A cultura visual nos convida sem
ser cortês e aguça nossas sinapses mais referenciais que fazem de nossas
memórias afetivas, pontes de conexões de um lugar para o outro, na tentativa de
emergir pautas relevantes em meio ao concreto arquitetônico, aos elevados, arranha-céus,
pontes e viadutos, sem deixar de tirar da invisibilidade, garis, pedintes,
gente apressada e o néctar da pauliceia: sua história pujante. Assim a polis
renasce mais próxima de nós, numa escadaria da liberdade, diante de jovens de
olhos atentos, cadernetas em mãos ativas e numa aula na rua, sendo ela a veia
dessa urbanidade toda.
A praça é nossa por direito! A nossa ágora de agora é nosso memorial de protesto pela liberdade, de ontem, do hoje e de outrora. Ideal libertário sempre faz escola.
Eu aluno, aquele que busca a
luz das ideias e ao mesmo tempo leva luz às pautas esquecidas pela grande
mídia, evoco Deus Cronos para compassar esses ajustes instintivos por
justiça social.
No paradoxo da liberdade que oprime e da lei que liberta, me lanço ao rigor do que está escrito para dar um passo adiante onde o foco de luz se concentra no proscênio dessa esperança. O direito à cidade é pauta intermitente da minha redação.
Cada um de nós, partes de um todo curioso, relacional, caminhamos para o alto da colina, de onde nasceu São Paulo, sempre na espreita de um protagonismo que uma cidade como essa sabe muito bem proporcionar a quem não se acanha, a quem se lança diante da multiplicidade de cidades, dentro dela mesma, como nós nos permitimos.
Não obstante daquela deriva evocada
inicialmente, ainda que com a bússola dos mestres que desbravaram essa polis muito antes de nós, estivemos, sobretudo, diante do inesperado, como na porta
de um ateliê expositivo, no coração da cidade, que embora estivesse fechado, seu
artista nos convidou para imergir em seu ambiente/floresta, cheio de ritos e
intimidades, uma pulsação com a cara de São Paulo e suas margens.
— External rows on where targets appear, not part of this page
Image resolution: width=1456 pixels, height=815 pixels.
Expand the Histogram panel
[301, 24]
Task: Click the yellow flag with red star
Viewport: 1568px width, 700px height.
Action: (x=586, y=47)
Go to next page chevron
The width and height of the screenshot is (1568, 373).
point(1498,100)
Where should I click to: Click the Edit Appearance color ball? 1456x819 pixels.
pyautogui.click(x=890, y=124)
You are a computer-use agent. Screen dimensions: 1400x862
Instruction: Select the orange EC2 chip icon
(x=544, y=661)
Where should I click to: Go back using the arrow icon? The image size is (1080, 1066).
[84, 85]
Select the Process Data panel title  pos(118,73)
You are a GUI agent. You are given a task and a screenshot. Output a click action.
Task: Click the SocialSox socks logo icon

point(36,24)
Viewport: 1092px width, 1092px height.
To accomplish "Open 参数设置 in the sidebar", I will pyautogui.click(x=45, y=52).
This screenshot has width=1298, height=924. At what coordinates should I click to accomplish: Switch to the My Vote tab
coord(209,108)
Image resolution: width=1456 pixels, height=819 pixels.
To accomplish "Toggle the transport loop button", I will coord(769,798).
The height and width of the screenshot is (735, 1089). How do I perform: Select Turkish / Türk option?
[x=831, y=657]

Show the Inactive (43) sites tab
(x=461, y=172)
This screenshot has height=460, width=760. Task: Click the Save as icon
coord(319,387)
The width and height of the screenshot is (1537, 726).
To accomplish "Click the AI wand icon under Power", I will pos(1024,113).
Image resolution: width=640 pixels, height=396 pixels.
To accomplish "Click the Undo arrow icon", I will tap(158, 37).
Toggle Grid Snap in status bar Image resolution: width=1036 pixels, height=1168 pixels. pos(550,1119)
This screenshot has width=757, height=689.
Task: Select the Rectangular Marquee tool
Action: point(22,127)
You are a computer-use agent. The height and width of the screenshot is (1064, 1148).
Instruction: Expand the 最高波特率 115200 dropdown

“Ser universidade é abrir nossa mente
para o universo”
Disse o jornalista/professor Sergio Gomes, timoneiro
dessa nossa viagem estética/urbana. Já não o mesmo que horas depois nos
oferecia devaneios e reflexões de sua sabedoria, de suas muitas histórias, esse
novo Sérgião, mais próximo, mais íntimo, mais meu professor, nosso referencial
de história diante de sua experiência em longitude e latitude, daqueles mestres
que tem uma visão panóptica do espaço social, de quem temos por dever moral,
humano e acadêmico, absorver e agradecer.
Canetas aceleradas para registrar o
que nossos ouvidos destacavam naquela profusão de sons da cidade que nunca
dorme... Por falar nisso, dialogamos sobre as noites brancas, Sérgio refletiu a Virada Cultural e Karen me sugeriu Dostoiévsky.
Ana nos alimentou com a transversalidade de Walter Benjamim, que permeia nossas relações sociais, ainda que a retórica do filósofo esteja diante da arte; arte que não mais do que reflexo social em criador e criatura, nos acolheu em oxigênio para esse mergulho.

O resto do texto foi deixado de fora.